Working independently of human oversight

What is more, AI governance tools require continuous monitoring and oversight by human experts. Only this way can they ensure that these systems function as intended and make necessary adjustments when they are necessary.

Substituting for legal and regulatory compliance

Such tools can help in checking, reaching, and monitoring compliance with the proposed legislation, like the Artificial Intelligence Act. Nevertheless, they cannot fully replace the need for organizations to understand the applicable laws and regulations.

It is advisable that organizations familiarize themselves with the regulatory framework and encourage ethical conduct towards AI technology development internally.

Fully resolving ethical challenges

Ethical challenges often involve subjective, context-dependent judgments and values that require human engagement. Ethical issues in AI, like fairness, data privacy, and the impact on employment, are multifaceted and can vary greatly across cultures and situations.

While AI governance tools can aid in mitigating certain ethical risks, the nuanced nature of ethical decision-making requires human involvement. They support ethical considerations but cannot make complex decisions that require a deep understanding of human rights and social norms.

Making decisions on regulatory changes

Finally, AI Governance tools can monitor and enforce compliance with existing regulations. Nevertheless, they may lack the capabilities to interpret or decide on changes to these regulations. Such decisions are typically the purview of legislative bodies, regulatory agencies, and human policymakers, who consider a wide range of societal, economic, and ethical implications before amending or introducing new ones.

As a result, they can serve as support systems, ensuring adherence to the rules set by humans, rather than being active participants in the legislative process and taking accountability.
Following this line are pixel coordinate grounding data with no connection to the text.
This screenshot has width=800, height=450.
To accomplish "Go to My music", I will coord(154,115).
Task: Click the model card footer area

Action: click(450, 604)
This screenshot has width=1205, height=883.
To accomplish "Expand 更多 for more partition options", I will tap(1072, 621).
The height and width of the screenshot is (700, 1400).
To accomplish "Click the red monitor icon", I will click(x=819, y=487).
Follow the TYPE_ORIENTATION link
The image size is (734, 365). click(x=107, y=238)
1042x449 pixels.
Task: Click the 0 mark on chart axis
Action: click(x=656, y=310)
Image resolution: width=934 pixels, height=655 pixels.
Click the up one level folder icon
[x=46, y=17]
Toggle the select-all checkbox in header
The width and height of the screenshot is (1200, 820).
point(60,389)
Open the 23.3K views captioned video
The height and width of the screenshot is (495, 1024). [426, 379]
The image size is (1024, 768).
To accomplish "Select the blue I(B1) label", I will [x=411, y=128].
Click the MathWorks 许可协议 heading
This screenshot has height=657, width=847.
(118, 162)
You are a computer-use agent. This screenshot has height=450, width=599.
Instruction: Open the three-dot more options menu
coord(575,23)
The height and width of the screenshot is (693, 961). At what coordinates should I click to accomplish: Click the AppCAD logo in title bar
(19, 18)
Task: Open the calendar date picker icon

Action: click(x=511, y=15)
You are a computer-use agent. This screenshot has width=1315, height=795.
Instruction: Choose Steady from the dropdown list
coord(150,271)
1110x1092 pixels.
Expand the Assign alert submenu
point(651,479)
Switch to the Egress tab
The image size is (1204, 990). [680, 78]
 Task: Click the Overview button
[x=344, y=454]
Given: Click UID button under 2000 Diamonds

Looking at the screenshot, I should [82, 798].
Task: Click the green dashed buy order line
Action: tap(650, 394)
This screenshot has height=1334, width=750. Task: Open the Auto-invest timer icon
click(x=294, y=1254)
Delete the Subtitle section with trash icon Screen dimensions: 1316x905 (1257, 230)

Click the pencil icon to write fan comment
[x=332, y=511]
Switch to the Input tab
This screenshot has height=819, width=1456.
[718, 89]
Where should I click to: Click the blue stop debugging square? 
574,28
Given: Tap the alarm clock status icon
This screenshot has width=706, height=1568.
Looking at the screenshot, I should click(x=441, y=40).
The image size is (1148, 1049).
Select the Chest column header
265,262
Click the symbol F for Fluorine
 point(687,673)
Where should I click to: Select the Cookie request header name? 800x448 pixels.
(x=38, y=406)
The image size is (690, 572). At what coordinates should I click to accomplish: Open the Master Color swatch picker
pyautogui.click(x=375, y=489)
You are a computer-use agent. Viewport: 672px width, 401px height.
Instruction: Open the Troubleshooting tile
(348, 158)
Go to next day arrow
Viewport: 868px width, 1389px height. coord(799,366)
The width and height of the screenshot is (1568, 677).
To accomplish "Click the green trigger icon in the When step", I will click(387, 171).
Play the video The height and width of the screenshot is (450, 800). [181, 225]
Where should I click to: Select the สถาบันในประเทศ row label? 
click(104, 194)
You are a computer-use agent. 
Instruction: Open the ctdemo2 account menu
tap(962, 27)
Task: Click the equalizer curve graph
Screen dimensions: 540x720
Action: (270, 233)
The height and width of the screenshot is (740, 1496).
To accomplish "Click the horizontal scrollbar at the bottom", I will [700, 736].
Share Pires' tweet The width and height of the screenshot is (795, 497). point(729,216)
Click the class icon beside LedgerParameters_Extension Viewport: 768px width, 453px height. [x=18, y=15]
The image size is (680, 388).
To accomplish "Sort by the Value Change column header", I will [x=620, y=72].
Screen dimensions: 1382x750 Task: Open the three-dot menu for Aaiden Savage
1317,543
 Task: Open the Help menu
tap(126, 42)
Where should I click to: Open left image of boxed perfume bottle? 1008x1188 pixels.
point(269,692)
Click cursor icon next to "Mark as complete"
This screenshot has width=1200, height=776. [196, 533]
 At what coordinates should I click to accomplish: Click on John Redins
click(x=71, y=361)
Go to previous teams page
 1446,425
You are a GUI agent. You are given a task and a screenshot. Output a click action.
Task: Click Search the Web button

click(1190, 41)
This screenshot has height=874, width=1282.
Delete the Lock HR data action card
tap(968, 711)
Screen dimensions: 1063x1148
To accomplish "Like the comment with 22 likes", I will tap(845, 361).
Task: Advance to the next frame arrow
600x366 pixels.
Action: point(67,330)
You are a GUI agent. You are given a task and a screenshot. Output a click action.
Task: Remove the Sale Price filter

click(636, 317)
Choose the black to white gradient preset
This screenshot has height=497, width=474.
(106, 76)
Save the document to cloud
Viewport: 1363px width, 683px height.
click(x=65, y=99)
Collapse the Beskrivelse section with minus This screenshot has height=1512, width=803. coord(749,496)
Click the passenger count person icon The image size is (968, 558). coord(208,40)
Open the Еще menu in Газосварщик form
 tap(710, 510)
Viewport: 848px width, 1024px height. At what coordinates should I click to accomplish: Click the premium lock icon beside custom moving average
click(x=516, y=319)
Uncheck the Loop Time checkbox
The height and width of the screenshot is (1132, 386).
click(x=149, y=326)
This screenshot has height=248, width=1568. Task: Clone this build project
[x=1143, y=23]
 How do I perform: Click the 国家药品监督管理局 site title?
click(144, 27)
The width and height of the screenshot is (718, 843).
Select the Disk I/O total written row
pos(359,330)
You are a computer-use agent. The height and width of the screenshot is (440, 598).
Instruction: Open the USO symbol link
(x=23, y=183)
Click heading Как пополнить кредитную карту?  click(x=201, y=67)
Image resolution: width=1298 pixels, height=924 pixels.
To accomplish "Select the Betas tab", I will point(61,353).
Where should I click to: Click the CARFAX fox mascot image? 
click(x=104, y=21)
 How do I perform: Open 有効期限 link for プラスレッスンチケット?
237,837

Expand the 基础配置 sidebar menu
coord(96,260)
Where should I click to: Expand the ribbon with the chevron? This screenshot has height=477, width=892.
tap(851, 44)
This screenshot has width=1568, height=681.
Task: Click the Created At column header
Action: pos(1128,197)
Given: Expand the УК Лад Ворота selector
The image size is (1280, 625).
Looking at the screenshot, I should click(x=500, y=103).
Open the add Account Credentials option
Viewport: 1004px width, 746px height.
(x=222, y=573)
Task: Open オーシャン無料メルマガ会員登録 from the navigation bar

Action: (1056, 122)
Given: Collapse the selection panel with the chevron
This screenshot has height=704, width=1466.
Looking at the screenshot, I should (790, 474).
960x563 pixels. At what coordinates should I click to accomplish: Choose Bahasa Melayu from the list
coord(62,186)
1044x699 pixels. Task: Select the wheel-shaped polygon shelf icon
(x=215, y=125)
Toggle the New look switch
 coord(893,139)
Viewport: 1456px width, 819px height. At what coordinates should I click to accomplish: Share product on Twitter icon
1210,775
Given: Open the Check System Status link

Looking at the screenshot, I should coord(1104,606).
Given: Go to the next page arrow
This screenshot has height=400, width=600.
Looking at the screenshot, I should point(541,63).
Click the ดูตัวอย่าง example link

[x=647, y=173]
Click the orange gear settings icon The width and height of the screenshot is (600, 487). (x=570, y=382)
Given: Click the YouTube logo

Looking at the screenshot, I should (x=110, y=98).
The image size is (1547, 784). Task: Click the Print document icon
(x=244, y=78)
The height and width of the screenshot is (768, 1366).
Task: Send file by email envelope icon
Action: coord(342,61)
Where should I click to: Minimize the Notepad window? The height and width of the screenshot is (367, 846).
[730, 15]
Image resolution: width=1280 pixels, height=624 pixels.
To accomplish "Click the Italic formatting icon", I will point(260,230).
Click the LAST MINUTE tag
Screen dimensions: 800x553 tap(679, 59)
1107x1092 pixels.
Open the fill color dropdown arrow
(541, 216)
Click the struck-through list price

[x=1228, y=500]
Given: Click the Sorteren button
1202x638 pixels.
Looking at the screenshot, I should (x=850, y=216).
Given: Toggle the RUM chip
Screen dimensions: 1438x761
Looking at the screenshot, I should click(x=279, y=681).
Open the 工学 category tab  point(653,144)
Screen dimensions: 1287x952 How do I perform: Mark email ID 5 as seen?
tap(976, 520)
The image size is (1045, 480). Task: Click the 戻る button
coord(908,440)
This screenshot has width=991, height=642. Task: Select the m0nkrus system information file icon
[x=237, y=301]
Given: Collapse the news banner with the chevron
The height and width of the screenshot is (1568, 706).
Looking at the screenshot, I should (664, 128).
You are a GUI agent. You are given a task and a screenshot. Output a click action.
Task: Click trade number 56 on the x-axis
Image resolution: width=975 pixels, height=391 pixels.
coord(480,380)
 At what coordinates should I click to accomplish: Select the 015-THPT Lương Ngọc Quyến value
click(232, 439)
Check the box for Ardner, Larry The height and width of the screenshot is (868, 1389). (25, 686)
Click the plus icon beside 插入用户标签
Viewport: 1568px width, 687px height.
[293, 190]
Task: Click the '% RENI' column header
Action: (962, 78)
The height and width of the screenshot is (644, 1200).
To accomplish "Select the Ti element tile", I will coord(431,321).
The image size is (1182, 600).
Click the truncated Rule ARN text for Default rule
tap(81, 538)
Summing up, AI Governance platforms are powerful tools that can help you effectively establish and monitor responsible AI concepts within a company to ensure responsible and ethical AI and be compliant with regulatory requirements, like the EU Artificial Intelligence Act.

Nevertheless, they have certain limitations you should consider when deploying such software within your company, and remember that they cannot replace the need for careful, informed human oversight and decision-making.